**TRY IT**. Exactly the lines from the one containing "You are a GUI" through the end of the listing below are required, restated word for word and without pictures.

--

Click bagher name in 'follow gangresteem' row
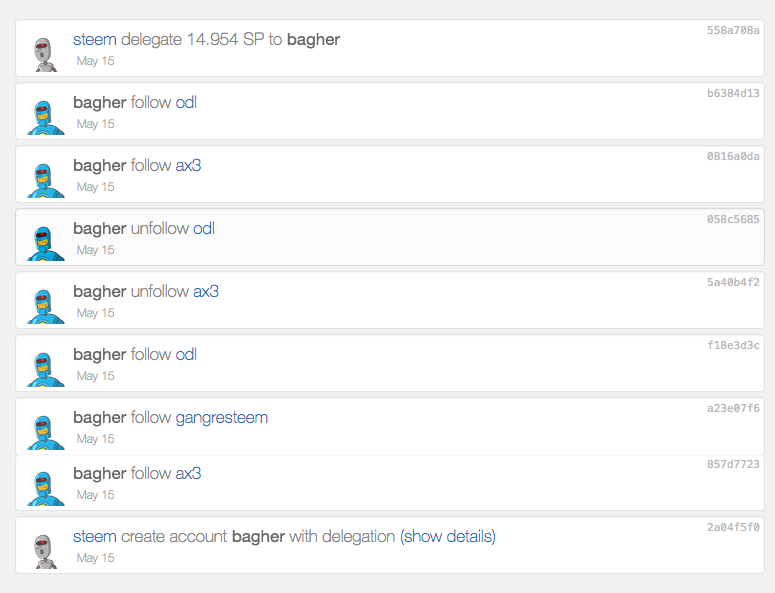Viewport: 775px width, 593px height. tap(100, 417)
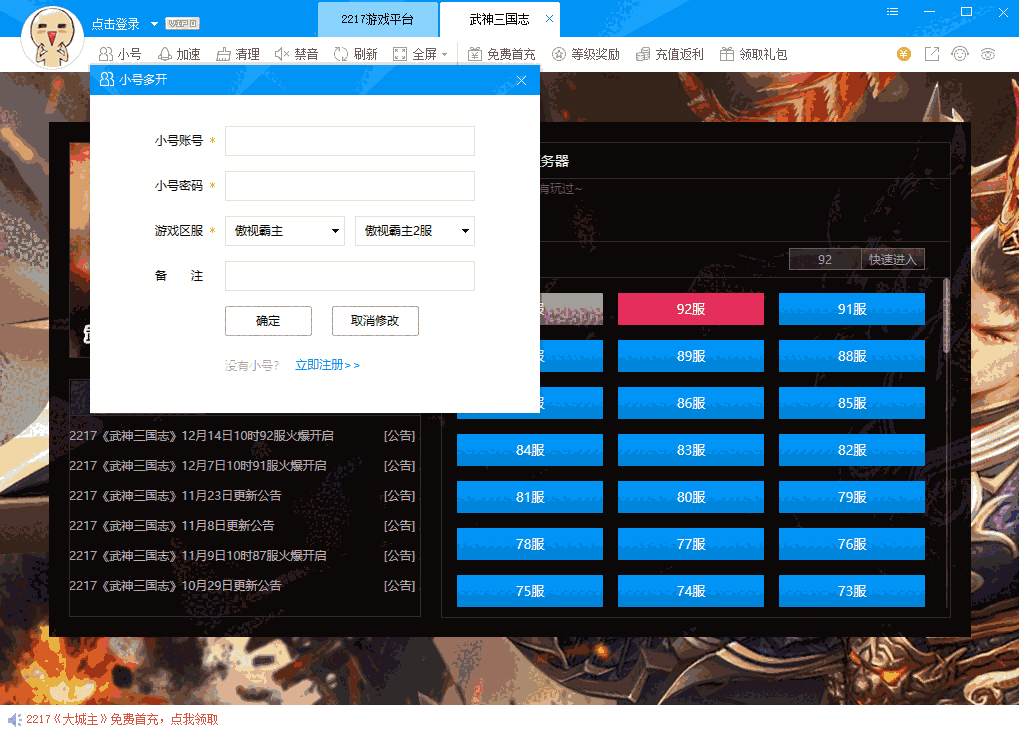Refresh the game with 刷新 icon
The image size is (1019, 732).
(x=341, y=54)
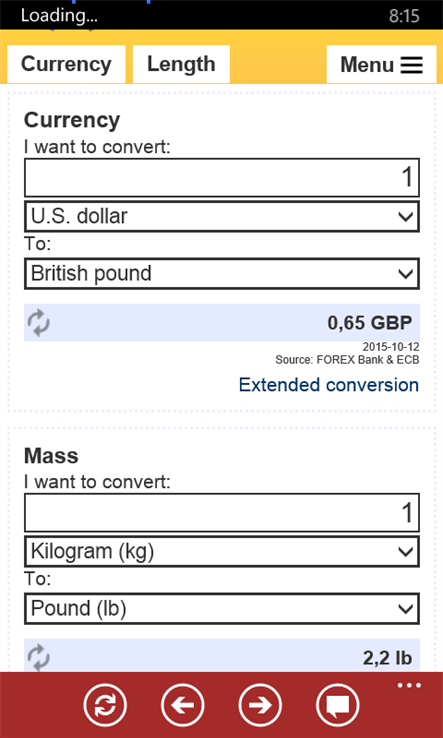Open the Extended conversion link

pyautogui.click(x=329, y=385)
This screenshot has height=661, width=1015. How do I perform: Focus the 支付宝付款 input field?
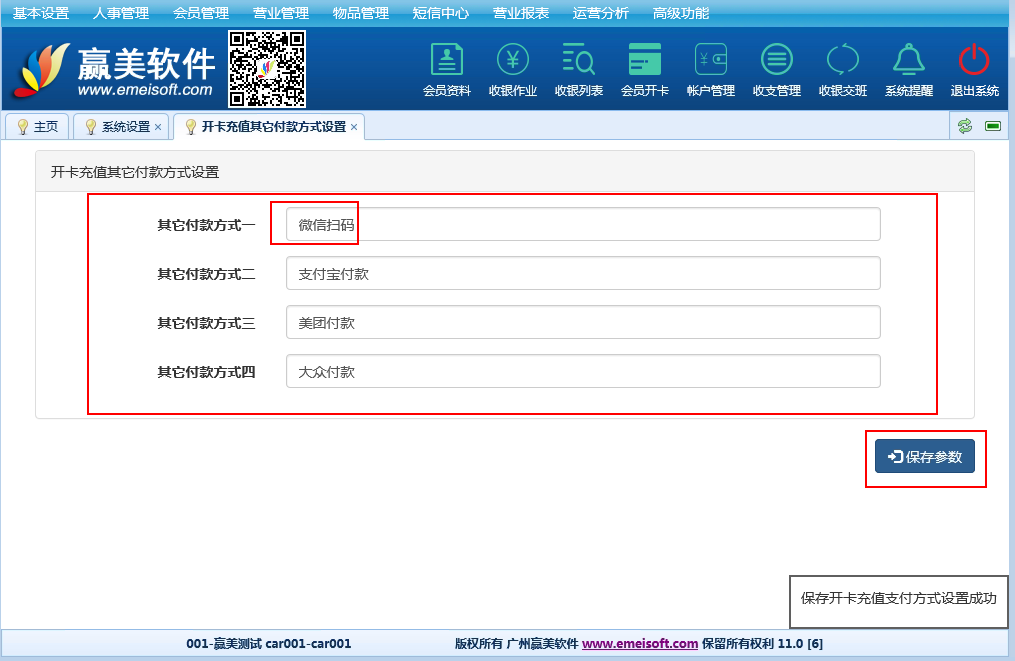pyautogui.click(x=582, y=273)
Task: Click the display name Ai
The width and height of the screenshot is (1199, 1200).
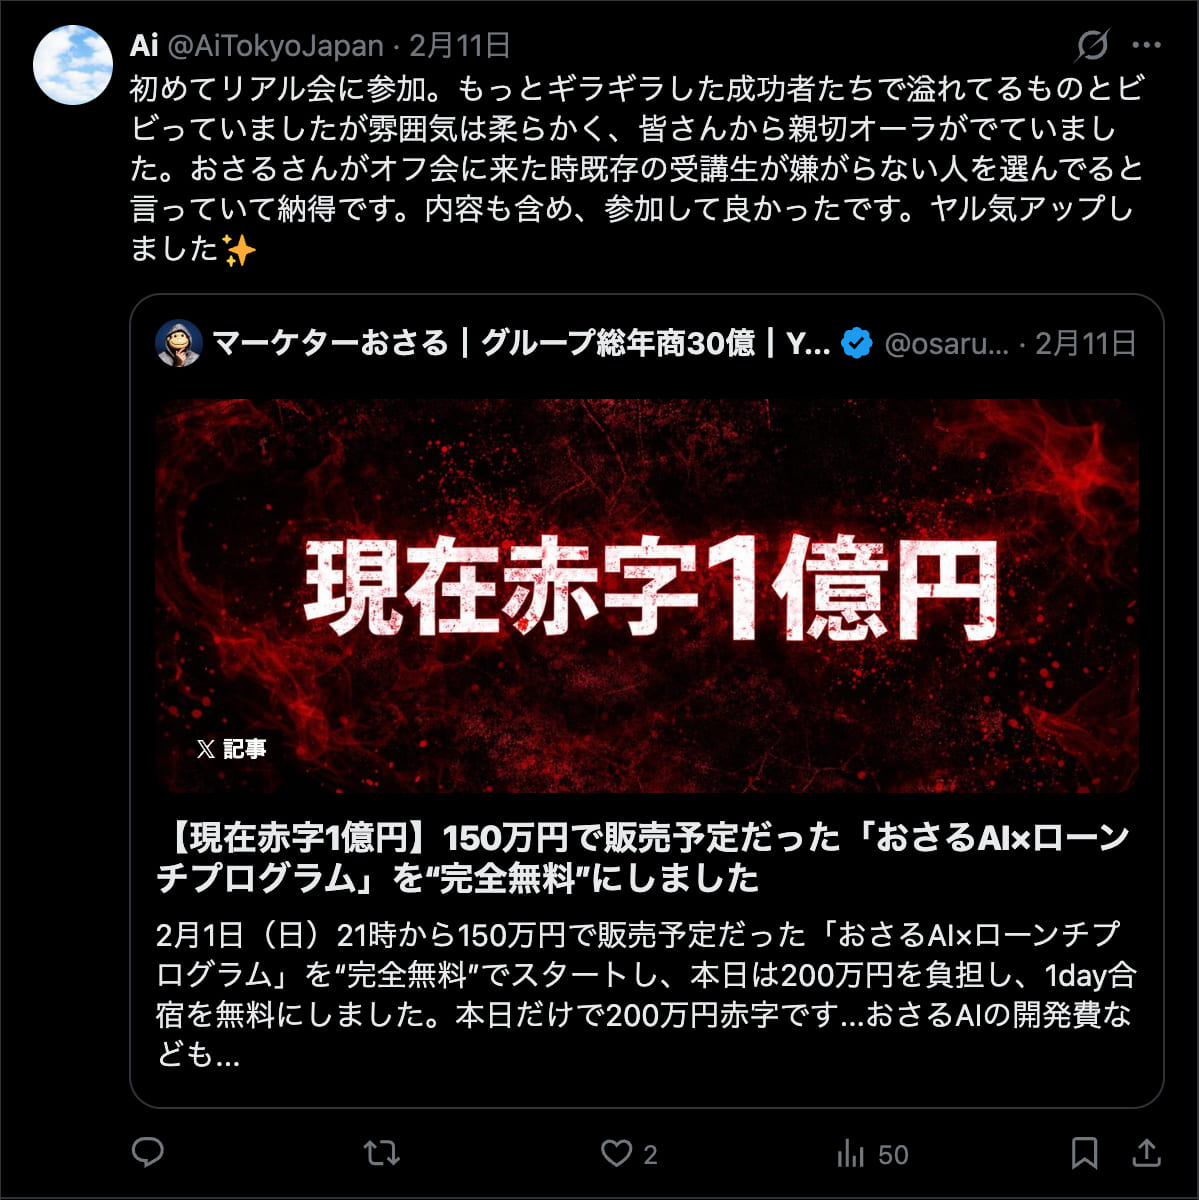Action: [144, 45]
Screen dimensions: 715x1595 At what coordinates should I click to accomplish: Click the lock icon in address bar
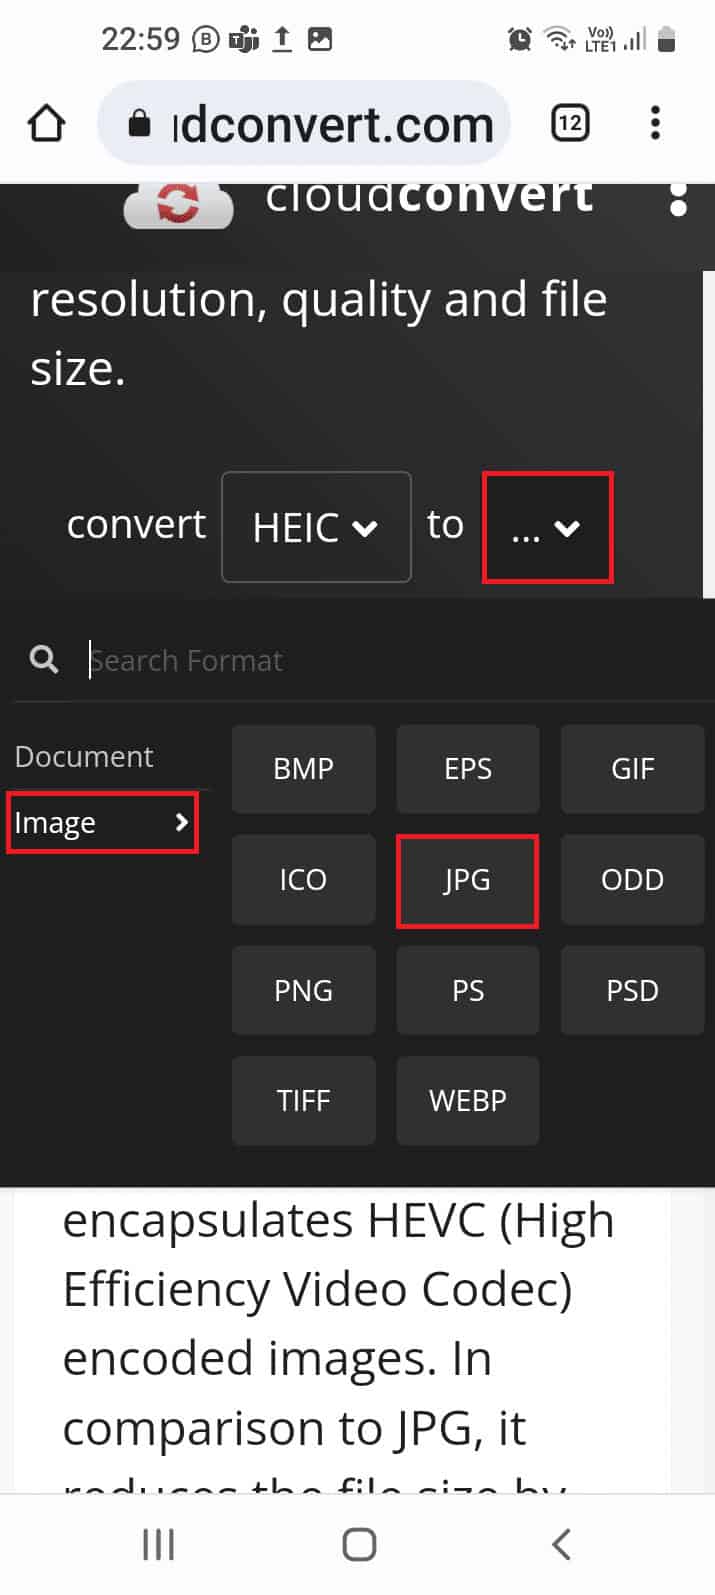140,122
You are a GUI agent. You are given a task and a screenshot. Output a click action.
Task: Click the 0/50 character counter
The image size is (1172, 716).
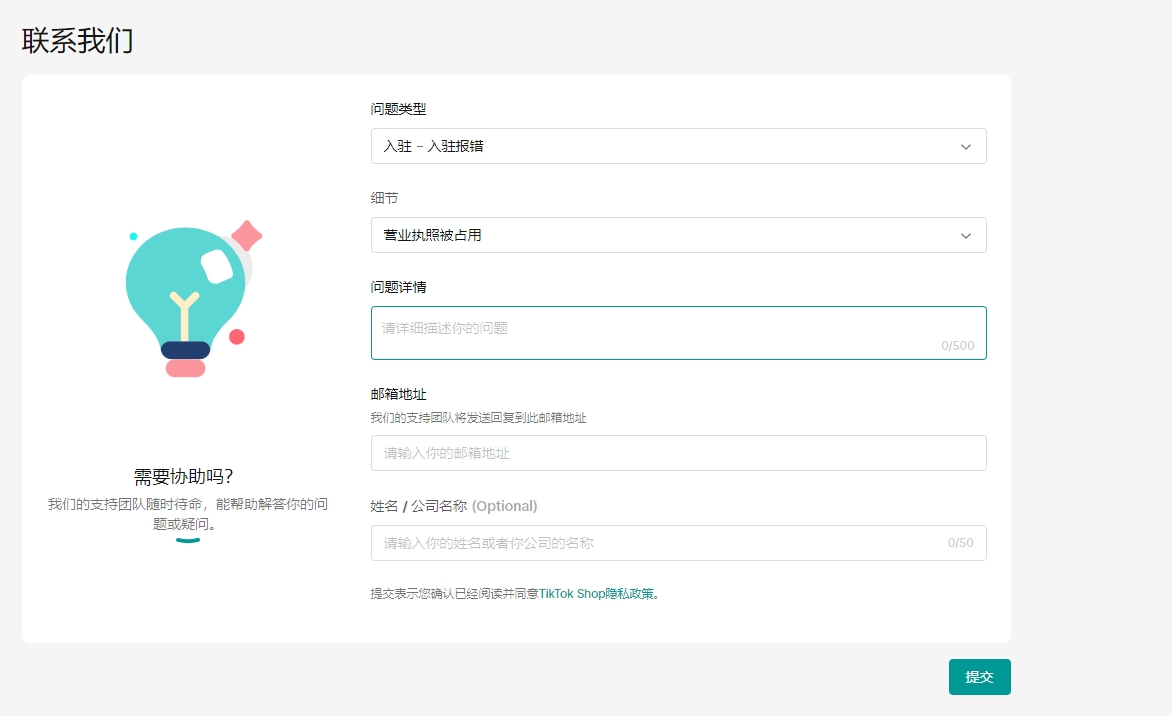click(x=962, y=543)
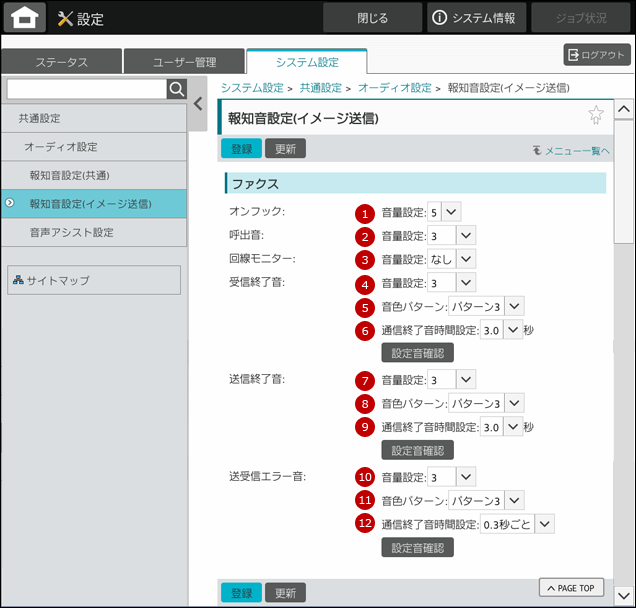
Task: Add page to favorites with star icon
Action: 596,115
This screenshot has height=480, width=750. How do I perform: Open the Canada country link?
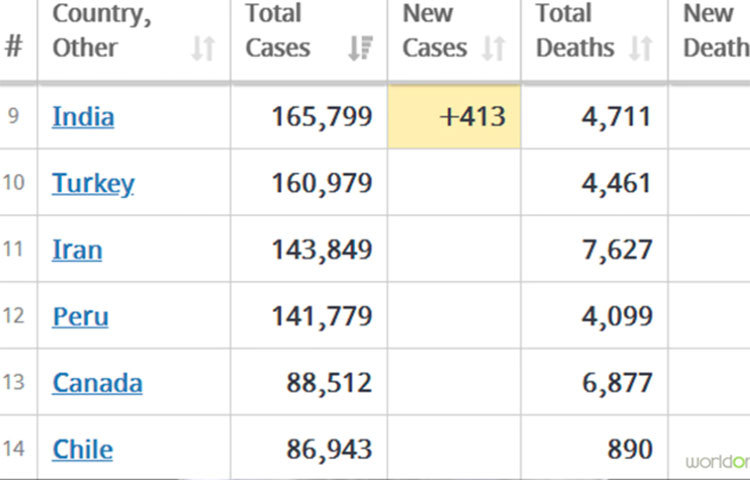97,383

--

**TASK ANSWER**.
You are a GUI agent. You are given a task and a screenshot. Output a click action.
Task: Click the 0/50 character counter
The image size is (1172, 716).
click(x=962, y=543)
Task: Add page to favorites with star icon
Action: 596,115
This screenshot has height=480, width=750. How do I perform: Open the Canada country link?
97,383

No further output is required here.